Did Jesus Christ die for everyone, from Adam to the last person ever born, or did Christ die only for the elect? Calvinism, or at least most of it, teaches what is called “limited atonement” or “particular redemption.” In other words, the mission of Jesus Christ’s death was to secure an atonement for those who are the elect of the Father. As you may know, we are this series on Roger Olson’s Against Calvinism and Michael Horton’s For Calvinism. I began with Olson’s book before Horton’s arrived so I am catching up.
What do you believe about the atonement? For all or for the elect only? Do you think an atonement that makes possible redemption is less than an atonement that actually saves? (Arminian vs. Calvinist.)
He sketches atonement theories: penal substitution, recapitulation, Christus Victor, satisfaction, moral exemplary theory, and governmental theory. Horton makes it abundantly clear that Calvinism isn’t just the substitutionary theory but includes all the others, but in this his words don’t go as far as his sketch for, by the time he’s done, the only one that really matters is penal substitution (he does give some attention to recapitulation, but it’s not easy to distinguish recapitulation and Christus Victor) and his view of PS is through and through forensic and legal, and therefore it comes down to justification theory.
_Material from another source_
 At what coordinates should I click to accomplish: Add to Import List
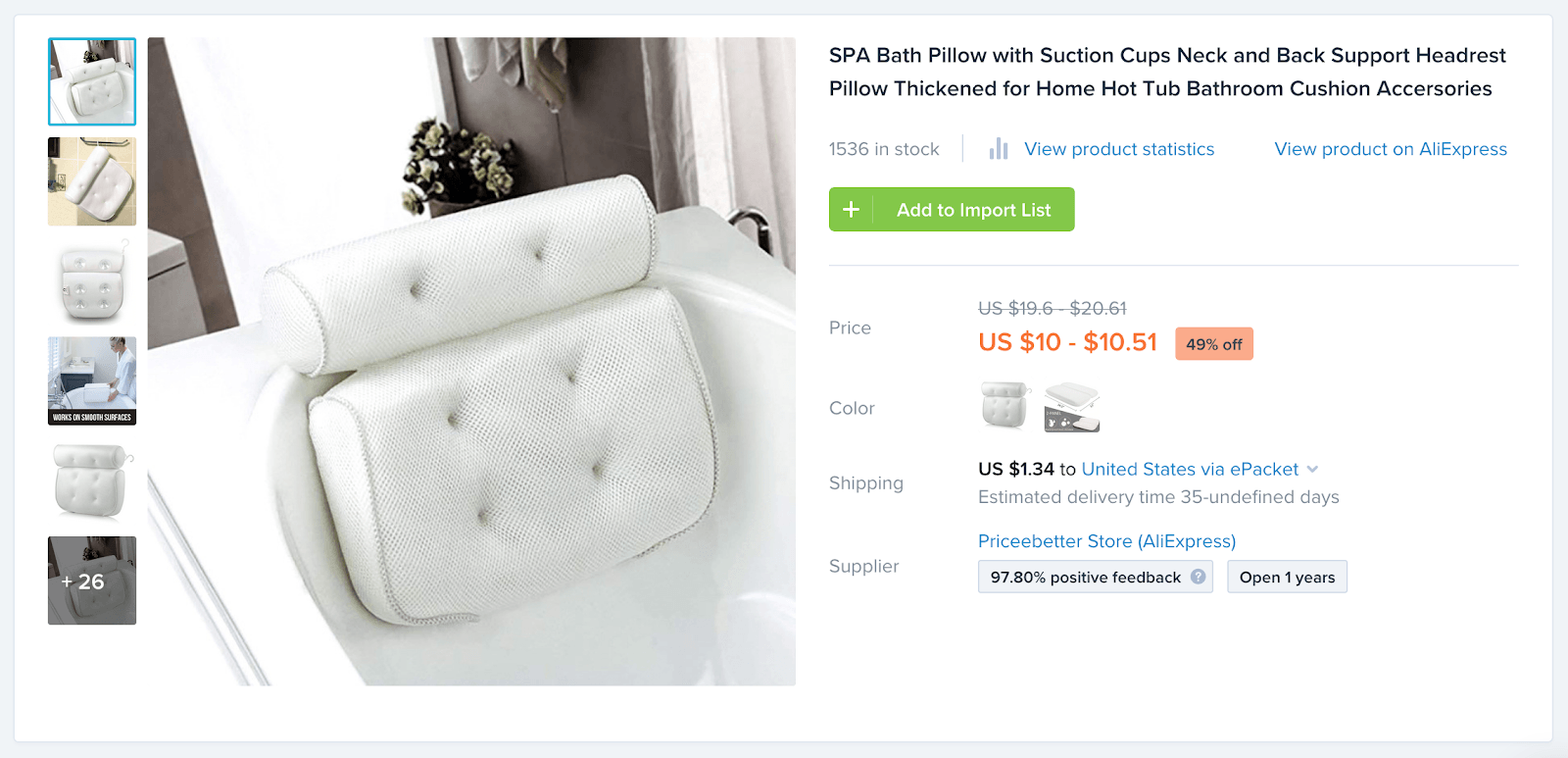coord(972,210)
Fair enough; that’s one kind of Reformed theology.
Example: while Anselm grounded atonement in the need for God to be satisfied in his dignity, Reformation theology was grounded in God’s justice. (That’s a justification theory driving atonement theory.)
He observes that many today prefer subjective theories of the atonement — Abelard, Grotius (and I’m not sure this view is given enough attention here or, to be honest, anywhere; I know in my book, A Community called Atonement, I didn’t give it attention), J. Denny Weaver, and he seems to have avoided Girard, whose theory I would suggest is gaining ground.
He pleas for an integrated theory, but in this sketch he tips his hat to Christus Victor, gives some attention to recapitulation, but then says at the bottom of each is the legal/justification dimension of penal substitution.
On the extent of atonement, Horton says there are three options:
2. His death made salvation possible for everyone
3. He actually redeemed all of the elect.
Horton gives a brief, but good, defense of particular redemption (#3).
1. This view maintains that Christ’s death actually saves; #2 says it made salvation possible. [I just don’t buy this stuff; there is too much contingency of redemption on belief, and a good example is Acts 2:38: repent, believe and be baptized for the forgiveness of sins. Peter doesn’t doubt Jesus’ death is the ground of redemption but for it to be effective one must believe, etc. To say this is saying it is only “possible” compares two unequals, as I illustrated with electricity and turning on the switch. God’s work in Christ is the whole thing; but it becomes effective for an individual only upon the conditions established by God himself in Scripture.]
2. This view emphasizes the Trinity, and I’m glad he brings this out: not all Calvinists sound this Trinitarian, and not all evangelicals sound this Trinitarian, but Horton shows that atonement is Trinitarian.
3. This view places the focus on Christ rather than on the believer. OK, I can hear him but frankly my reading of this chp is that there’s much more emphasis on divine justice and justification theory, and not enough (for me at least) on Jesus Christ. [And, of course, more on union with Christ.]
I’m pushing back only in moderate and expected ways.
But everything in this chp is dependent upon one category that shapes the whole discussion: Horton defines sin almost entirely as a legal condition: we offend the holy God, we offend the lawgiver, we offend God’s justice, and this puts us in a position of legal guilt. The issue here, and I have seen this often in discussions of atonement, is to ask how the Bible defines sin: is it so one-sidedly a law and forensic condition? I say No, what say you?